### Task description
Beneath this instruction is a listing. Transcribe from it only the stretch from the line with "SMHC Rain Jacket (197, 1462)" through the line with "Logo badge (+€4.50) (75, 833)", both end lines included, exactly as written.

== Given data

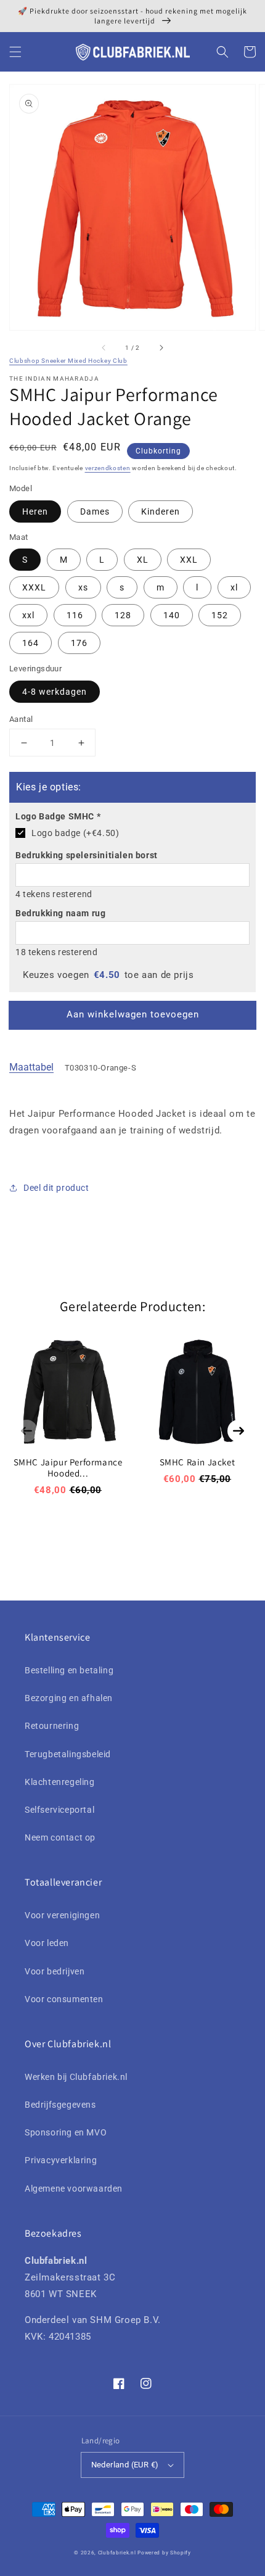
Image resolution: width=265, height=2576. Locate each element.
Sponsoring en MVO (66, 2132)
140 (171, 615)
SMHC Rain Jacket (197, 1462)
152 (219, 615)
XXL (189, 560)
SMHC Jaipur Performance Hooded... (68, 1467)
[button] (15, 51)
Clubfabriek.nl (117, 2552)
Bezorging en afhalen (69, 1698)
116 (75, 615)
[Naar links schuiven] (104, 347)
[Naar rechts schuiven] (160, 347)
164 (30, 643)
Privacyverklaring (61, 2160)
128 (123, 615)
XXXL (34, 587)
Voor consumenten (64, 1999)
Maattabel (31, 1067)
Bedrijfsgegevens (60, 2105)
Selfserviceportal (59, 1810)
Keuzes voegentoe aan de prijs (108, 974)
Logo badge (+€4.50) (75, 833)
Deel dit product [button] (56, 1188)
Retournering (52, 1726)
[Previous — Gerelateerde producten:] (26, 1431)
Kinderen (160, 511)
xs (83, 587)
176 (79, 643)
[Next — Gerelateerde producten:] (238, 1431)
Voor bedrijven (54, 1971)
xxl (28, 615)
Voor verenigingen (62, 1915)
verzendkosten (108, 468)
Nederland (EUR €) (125, 2464)
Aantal (21, 719)
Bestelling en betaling (69, 1670)
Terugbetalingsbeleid (68, 1754)
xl (234, 587)
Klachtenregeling (60, 1782)
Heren (35, 511)
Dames (95, 511)
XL (143, 560)
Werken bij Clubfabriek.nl (76, 2077)
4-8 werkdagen (54, 692)
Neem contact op (60, 1837)
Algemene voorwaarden (74, 2188)
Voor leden (47, 1943)
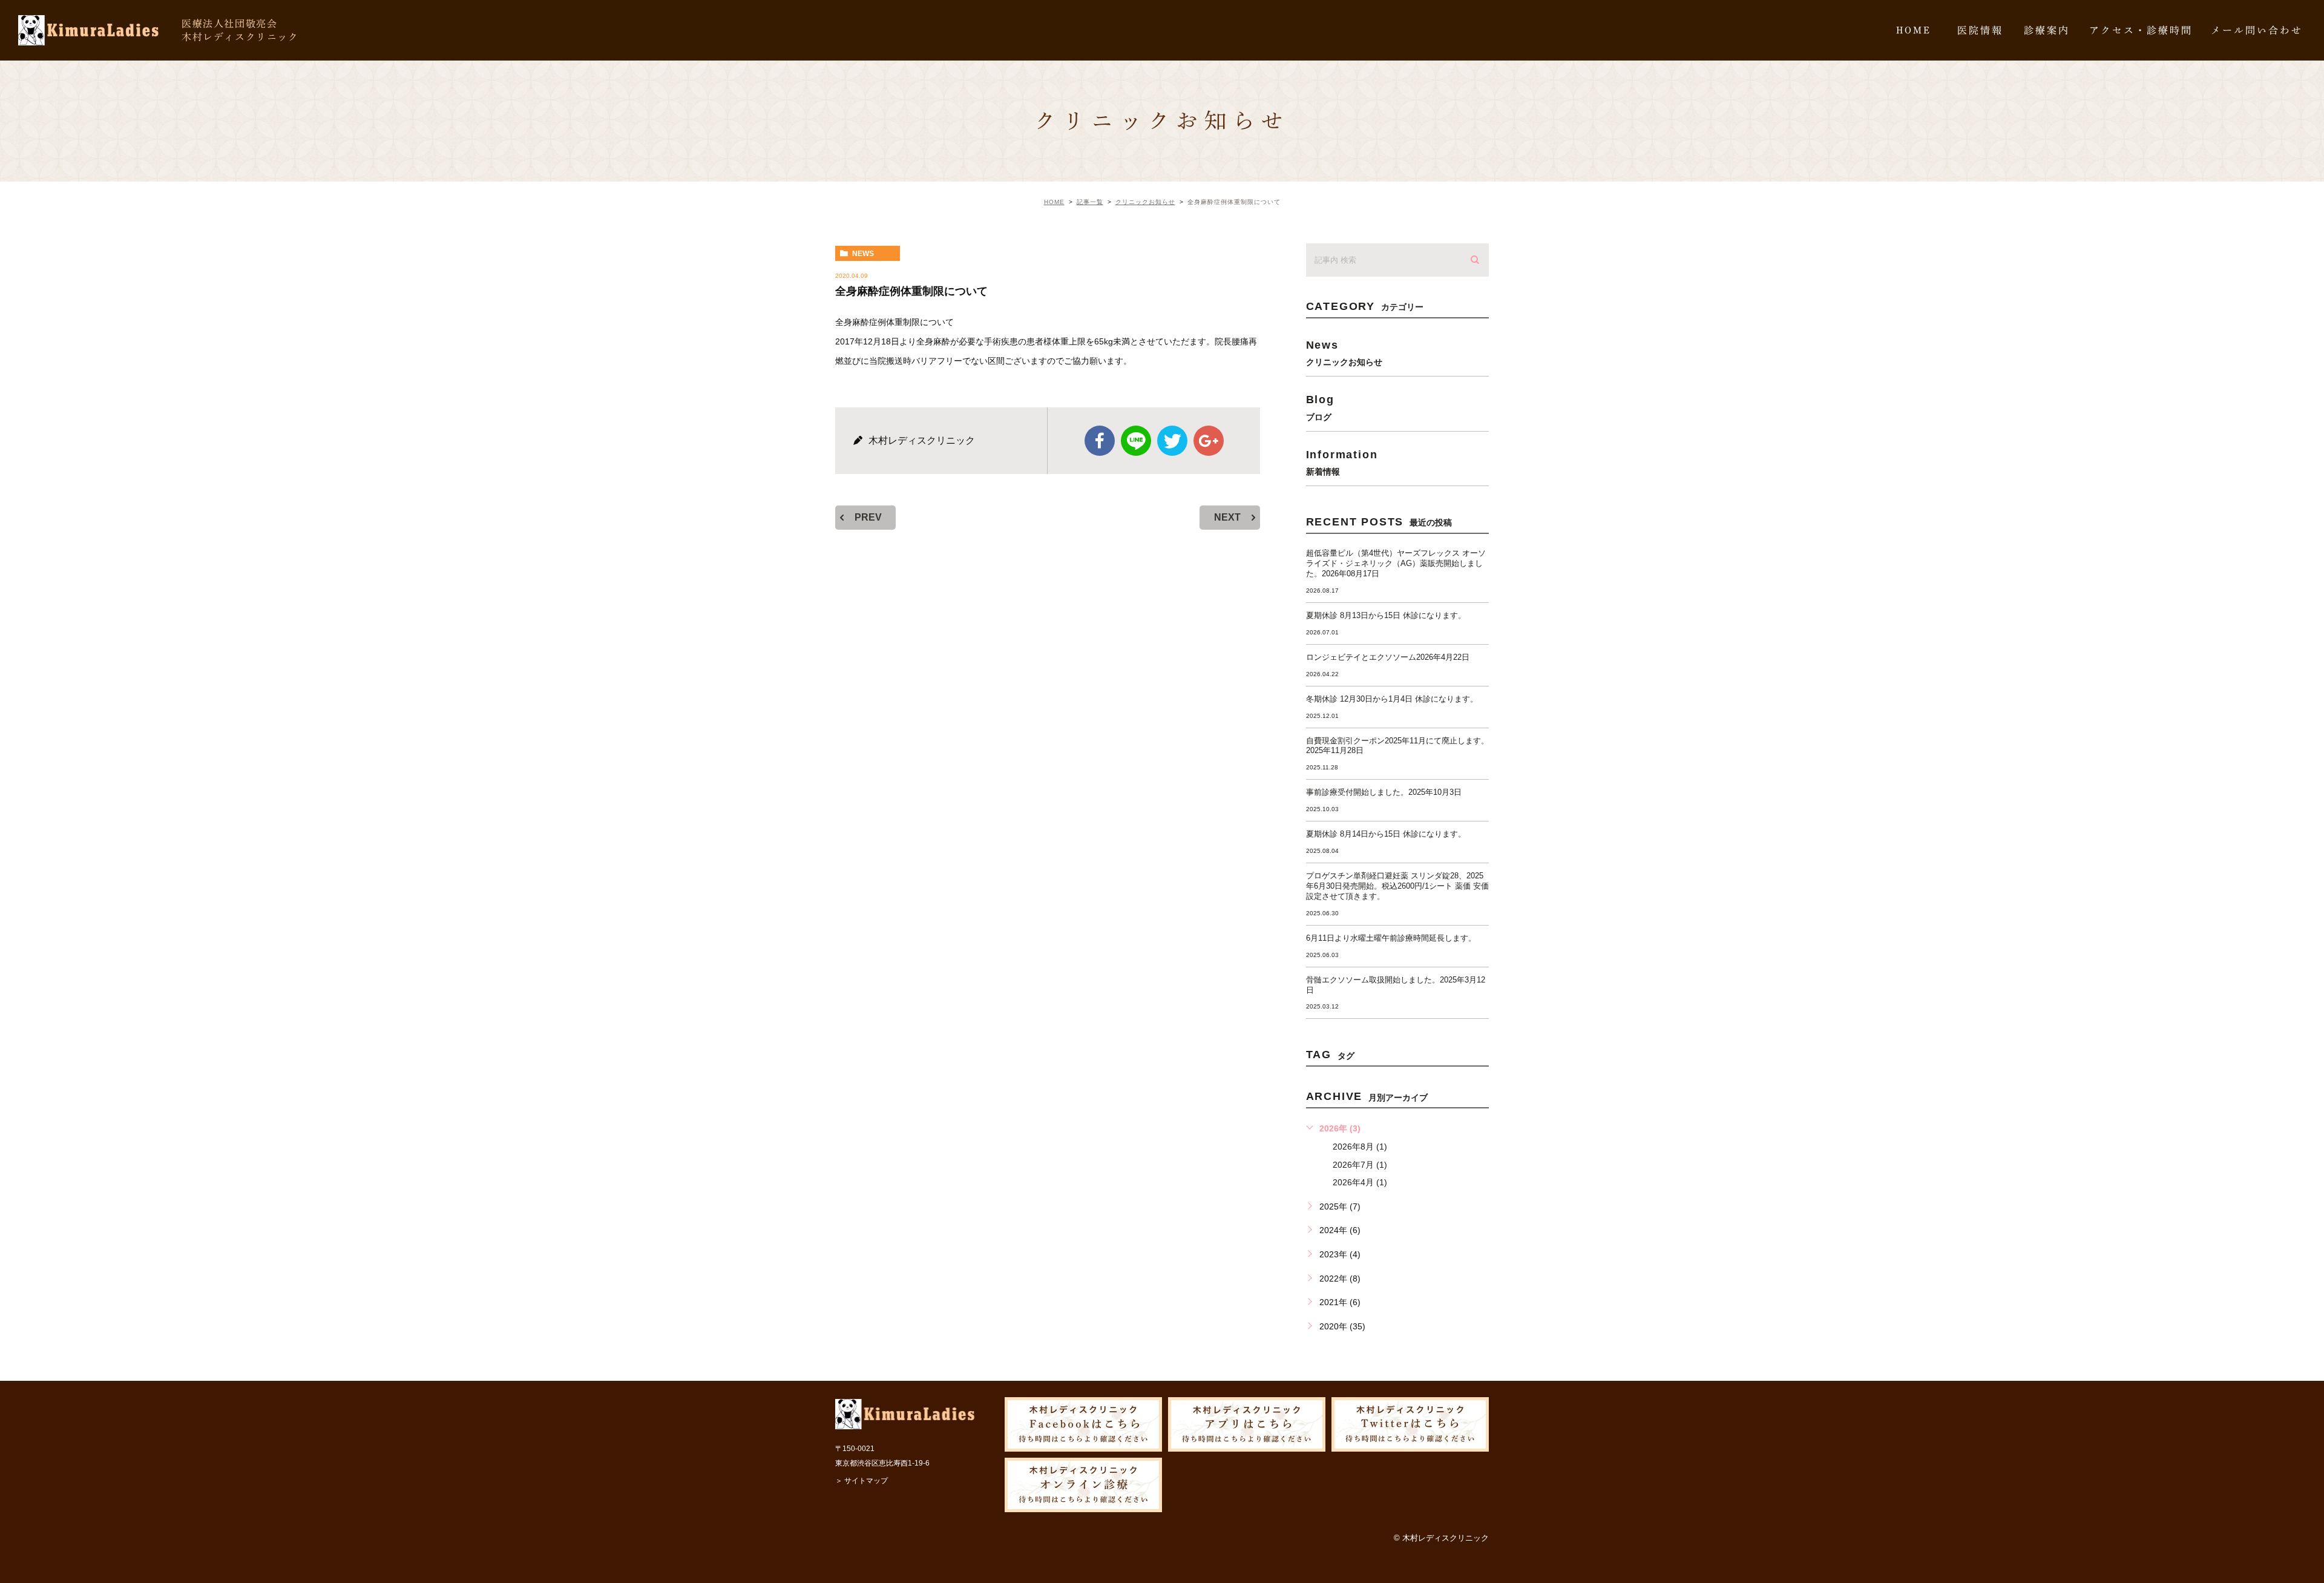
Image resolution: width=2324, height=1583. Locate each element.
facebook (1100, 441)
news (863, 253)
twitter (1172, 441)
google (1208, 441)
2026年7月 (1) (1360, 1165)
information (1342, 462)
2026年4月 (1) (1360, 1182)
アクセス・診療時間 (2141, 30)
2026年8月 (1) (1360, 1146)
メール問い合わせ (2257, 30)
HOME (1913, 30)
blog (1320, 407)
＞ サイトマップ (861, 1480)
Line (1136, 441)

====

### Final answer
SMHC Rain Jacket (197, 1462)
152 (219, 615)
XXL (189, 560)
SMHC Jaipur Performance Hooded... (68, 1467)
[button] (15, 51)
Clubfabriek.nl (117, 2552)
Bezorging en afhalen (69, 1698)
116 (75, 615)
[Naar links schuiven] (104, 347)
[Naar rechts schuiven] (160, 347)
164 (30, 643)
Privacyverklaring (61, 2160)
128 (123, 615)
XXXL (34, 587)
Voor consumenten (64, 1999)
Maattabel (31, 1067)
Bedrijfsgegevens (60, 2105)
Selfserviceportal (59, 1810)
Keuzes voegentoe aan de prijs (108, 974)
Logo badge (+€4.50) (75, 833)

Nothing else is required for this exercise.